Riki-oh: The Story of Ricky (1991)

Riki-oh: The Story of Ricky first published by Movie Gazette – here in a longer, expanded version

There was a notorious scene in First Blood (1982) when Sylvester Stallone’s Rambo established his tough-guy credentials by stitching up his own arm wound. The hero of Riki-oh: The Story of Ricky, whose name is not so far from another of Stallone’s iconic he-man rôles, goes one better: after his arm is slashed in a fight with prison ganglord Oscar, Ricky sews the wound using his own sinew for suture. Then, after having an eyeball knocked clean out of its socket, Oscar disembowels himself, using his own intestines to strangle Ricky – until the latter deals a bone-crushing deathblow to Oscar’s lower skull (shown in glorious X-ray).

There are certain things you expect from all prison films. A sadistic warden. An innocent prisoner. A confrontation in the showers. A fight in the workshop. A skirmish in the yard. An escape, or at least an escape attempt. And then there are motifs particular to individual prison films: the prisoner whose resistance becomes a source of inspiration for the other inmates (Frank Darabont’s The Shawshank Redemption, 1994); the prisoner who investigates the corruption of the authorities from the inside (Stuart Rosenberg’s Brubaker, 1980); and social commentary on the evils of privatised prisons (John Hillcoat’s Ghosts…of the Civil Dead, 1988). Lam Ngai-kai’s dystopian Riki-oh: The Story of Ricky  has all this and more – and yet from about seven minutes in, it becomes clear that this is no conventional genre movie, as one character has his face sheered off with a carpenter’s plane, while another is pushed face- (and hand-) first into a bed of upturned nails. Before you can say Braindead, you are being subjected to some of the most over the top, inventive gore ever committed to celluloid.

It is also a martial arts film like no other, with characters’ fists not just making full contact with their opponents’ bodies, but actually going through them. When one person in The Story of Ricky threatens to turn another ‘into mincemeat’ or to cut them ‘into little pieces’, their words are meant all too literally. So be warned: if blood and guts are not your thing, then avoid this film like ebola – for they do not come thicker, weirder or funnier than here.

Based on a popular Japanese manga, and released in 1991, The Story of Ricky has the honour of being the first totally sex-free Hong Kong film to receive a Category III rating (equivalent to the UK’s 18 certificate). Apart from Ichi the Killer, it is the only live-action film ever to capture the anarchic, excessive, highly stylised violence of manga, making it something of a unique viewing experience. All the characters are comic-book cut-outs, whose bizarre costumes and idiosyncrasies more than compensate for their lack of depth. There’s Ricky (Fan Siu-wong), all muscle and quiff, champion of the underdog, fighter for justice, crusader against drugs, absurdly Christ-like sufferer – and amateur flute player. There’s the assistant warden Cyclops (played by Fan Siu-wong’s father, Fan Mui-sang), with a sharp hook for an arm and a false eye – in which he stores breathmints. There’s the warden himself (William Ho Kar-kui), wiry, bow-tied and bespectacled and, as it turns out, more than just a metaphorical monster. And then there’s the Gang of Four, who enforce the warden’s corrupt rule over the prison with their murderous fighting powers.

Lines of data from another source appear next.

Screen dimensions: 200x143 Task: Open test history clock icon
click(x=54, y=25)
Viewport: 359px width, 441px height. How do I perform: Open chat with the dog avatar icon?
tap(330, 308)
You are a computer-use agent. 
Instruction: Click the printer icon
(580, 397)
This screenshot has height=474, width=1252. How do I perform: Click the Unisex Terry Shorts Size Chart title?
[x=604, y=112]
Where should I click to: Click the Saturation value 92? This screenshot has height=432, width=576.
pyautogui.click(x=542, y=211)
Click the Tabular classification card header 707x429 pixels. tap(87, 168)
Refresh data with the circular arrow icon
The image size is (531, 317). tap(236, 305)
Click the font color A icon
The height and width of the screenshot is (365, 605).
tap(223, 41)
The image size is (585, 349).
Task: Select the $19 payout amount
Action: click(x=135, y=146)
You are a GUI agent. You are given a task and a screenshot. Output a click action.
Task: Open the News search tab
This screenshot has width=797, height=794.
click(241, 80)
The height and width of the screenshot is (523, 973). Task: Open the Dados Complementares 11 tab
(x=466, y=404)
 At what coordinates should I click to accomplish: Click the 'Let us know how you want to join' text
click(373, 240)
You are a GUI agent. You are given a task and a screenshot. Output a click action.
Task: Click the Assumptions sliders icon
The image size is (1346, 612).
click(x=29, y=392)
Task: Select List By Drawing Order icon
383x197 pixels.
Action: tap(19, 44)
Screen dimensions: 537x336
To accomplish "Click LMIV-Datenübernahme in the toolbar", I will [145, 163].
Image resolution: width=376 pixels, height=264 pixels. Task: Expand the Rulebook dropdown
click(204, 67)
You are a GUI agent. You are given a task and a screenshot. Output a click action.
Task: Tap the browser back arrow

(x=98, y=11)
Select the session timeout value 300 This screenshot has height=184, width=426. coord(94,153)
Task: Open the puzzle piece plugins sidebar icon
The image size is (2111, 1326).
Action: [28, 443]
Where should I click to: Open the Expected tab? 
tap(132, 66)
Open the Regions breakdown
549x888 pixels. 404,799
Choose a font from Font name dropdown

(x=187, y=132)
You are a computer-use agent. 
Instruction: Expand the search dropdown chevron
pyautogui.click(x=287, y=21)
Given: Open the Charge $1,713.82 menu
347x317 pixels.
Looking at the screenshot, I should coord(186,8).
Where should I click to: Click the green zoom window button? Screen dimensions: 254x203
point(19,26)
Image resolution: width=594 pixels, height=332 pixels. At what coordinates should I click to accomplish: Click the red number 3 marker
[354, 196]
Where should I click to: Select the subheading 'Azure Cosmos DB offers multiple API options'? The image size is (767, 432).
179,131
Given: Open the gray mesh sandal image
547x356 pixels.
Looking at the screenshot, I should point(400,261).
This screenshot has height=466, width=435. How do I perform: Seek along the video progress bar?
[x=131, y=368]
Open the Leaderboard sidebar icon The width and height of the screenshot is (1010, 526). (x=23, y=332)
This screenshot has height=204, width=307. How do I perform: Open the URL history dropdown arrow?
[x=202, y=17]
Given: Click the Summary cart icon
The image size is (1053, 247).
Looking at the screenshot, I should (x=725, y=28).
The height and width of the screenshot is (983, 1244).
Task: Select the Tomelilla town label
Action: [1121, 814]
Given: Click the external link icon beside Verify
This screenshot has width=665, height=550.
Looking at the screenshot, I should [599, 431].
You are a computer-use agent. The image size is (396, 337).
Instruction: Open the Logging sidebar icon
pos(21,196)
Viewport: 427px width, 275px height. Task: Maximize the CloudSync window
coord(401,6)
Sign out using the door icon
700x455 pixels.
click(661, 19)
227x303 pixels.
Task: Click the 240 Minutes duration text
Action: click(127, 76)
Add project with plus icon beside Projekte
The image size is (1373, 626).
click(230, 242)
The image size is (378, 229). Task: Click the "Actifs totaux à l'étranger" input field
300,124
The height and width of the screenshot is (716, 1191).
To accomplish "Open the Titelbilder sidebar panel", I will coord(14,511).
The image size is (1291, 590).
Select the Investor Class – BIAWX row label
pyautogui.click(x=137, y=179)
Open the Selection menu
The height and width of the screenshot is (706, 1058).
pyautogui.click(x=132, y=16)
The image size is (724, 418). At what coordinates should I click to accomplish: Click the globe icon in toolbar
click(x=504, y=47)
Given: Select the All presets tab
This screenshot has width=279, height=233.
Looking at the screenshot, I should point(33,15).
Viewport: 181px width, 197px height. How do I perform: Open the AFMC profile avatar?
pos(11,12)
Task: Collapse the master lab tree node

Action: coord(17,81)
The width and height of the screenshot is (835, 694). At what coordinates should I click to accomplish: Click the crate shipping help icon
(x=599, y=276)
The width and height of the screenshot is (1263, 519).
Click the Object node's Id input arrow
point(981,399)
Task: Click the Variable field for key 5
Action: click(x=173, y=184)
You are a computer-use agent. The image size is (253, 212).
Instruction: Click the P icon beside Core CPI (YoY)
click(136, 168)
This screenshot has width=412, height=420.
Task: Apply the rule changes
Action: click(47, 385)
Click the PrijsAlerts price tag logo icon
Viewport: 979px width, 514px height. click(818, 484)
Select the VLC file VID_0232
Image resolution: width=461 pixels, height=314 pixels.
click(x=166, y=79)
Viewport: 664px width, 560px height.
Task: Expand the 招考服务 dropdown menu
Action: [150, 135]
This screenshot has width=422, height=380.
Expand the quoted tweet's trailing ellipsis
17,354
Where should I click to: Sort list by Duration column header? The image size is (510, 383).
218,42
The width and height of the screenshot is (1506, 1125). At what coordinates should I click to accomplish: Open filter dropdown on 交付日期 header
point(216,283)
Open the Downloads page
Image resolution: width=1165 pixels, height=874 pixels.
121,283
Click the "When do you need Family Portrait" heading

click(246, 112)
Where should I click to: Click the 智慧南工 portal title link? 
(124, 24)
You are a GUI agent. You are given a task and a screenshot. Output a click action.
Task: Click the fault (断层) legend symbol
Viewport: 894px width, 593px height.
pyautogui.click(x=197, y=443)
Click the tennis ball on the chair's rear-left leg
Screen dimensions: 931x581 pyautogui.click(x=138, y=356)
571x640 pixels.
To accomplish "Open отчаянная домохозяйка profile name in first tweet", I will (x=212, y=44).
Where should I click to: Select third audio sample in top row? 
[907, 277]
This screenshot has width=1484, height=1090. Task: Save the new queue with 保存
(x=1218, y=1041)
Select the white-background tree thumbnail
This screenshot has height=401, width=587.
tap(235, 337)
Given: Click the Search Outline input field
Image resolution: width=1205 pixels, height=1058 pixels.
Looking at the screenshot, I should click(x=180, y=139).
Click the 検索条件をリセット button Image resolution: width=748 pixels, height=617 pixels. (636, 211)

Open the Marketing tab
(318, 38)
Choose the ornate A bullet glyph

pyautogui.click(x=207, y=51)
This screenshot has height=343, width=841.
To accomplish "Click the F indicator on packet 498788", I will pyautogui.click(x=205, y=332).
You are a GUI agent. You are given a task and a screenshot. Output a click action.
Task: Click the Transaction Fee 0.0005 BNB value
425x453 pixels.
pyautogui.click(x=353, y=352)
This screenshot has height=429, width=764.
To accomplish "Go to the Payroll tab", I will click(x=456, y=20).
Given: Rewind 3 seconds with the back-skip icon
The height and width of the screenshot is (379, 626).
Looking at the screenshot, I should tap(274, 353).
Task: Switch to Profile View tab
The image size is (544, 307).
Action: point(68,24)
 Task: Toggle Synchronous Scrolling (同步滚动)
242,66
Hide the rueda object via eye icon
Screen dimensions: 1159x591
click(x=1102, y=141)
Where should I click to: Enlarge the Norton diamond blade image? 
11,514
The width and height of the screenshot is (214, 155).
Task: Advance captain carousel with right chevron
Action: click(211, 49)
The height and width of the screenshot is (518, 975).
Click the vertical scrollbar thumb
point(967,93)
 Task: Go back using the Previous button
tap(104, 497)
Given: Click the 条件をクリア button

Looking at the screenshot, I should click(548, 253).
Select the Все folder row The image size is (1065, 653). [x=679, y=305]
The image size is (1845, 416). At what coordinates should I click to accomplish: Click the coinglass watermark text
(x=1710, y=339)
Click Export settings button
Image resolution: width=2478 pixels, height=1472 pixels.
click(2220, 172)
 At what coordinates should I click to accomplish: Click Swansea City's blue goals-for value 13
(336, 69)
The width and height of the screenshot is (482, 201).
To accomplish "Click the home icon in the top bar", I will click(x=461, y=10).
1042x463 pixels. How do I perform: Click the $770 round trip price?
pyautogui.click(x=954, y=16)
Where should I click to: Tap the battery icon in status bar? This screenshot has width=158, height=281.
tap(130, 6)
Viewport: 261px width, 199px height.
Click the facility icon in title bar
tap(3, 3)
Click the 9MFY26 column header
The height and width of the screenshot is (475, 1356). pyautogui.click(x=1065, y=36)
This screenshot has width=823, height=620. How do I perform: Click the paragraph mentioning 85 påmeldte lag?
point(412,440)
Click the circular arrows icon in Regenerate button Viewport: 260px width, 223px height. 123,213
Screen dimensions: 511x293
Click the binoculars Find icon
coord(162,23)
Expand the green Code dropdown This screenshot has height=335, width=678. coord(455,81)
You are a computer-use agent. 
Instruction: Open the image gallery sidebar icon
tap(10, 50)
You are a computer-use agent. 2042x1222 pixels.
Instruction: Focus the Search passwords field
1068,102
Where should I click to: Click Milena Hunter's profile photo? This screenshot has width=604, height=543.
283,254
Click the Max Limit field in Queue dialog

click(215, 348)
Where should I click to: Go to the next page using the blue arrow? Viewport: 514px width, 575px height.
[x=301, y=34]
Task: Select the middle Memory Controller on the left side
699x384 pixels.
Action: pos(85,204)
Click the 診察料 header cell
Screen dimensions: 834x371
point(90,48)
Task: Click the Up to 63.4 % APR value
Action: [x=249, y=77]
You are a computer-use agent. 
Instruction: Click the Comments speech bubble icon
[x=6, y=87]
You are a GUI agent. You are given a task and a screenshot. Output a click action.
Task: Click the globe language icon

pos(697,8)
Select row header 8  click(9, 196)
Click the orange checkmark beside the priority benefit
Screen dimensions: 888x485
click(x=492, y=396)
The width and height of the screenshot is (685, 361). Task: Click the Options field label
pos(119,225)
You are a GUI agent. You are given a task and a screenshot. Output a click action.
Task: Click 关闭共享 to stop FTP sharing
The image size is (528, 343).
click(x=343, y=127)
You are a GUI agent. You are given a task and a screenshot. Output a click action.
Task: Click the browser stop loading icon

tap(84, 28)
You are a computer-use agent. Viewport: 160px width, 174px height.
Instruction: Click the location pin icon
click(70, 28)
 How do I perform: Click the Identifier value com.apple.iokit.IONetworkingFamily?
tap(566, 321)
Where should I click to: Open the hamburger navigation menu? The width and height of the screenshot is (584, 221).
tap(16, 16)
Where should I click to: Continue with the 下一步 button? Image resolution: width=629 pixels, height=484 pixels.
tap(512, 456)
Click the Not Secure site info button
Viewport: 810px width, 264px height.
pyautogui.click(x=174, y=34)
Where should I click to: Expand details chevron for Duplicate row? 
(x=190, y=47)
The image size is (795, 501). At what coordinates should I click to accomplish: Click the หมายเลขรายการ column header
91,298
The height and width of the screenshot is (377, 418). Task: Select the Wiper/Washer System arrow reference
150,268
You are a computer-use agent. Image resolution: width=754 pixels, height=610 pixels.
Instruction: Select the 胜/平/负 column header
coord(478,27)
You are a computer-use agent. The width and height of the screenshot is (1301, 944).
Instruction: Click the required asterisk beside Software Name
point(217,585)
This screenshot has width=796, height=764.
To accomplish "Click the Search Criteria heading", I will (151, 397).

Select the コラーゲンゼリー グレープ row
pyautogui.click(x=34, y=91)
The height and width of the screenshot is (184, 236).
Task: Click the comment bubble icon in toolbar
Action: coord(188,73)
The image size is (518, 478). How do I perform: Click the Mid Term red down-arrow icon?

With these colourful forces lined up against him, Ricky proves that nothing can keep him confined for long, in a truly visceral film that will leave you feeling battered and bruised – but also strangely liberated.

Summary: While not for the squeamish, this film is a cult classic – fast, silly, jaw-droppingly outrageous, and a true original, unlike anything else you will ever have seen. And impatient viewers will be delighted by the padding-free pace of The Story of Ricky, which never fails to cut (and slash) to the chase. Very highly recommended.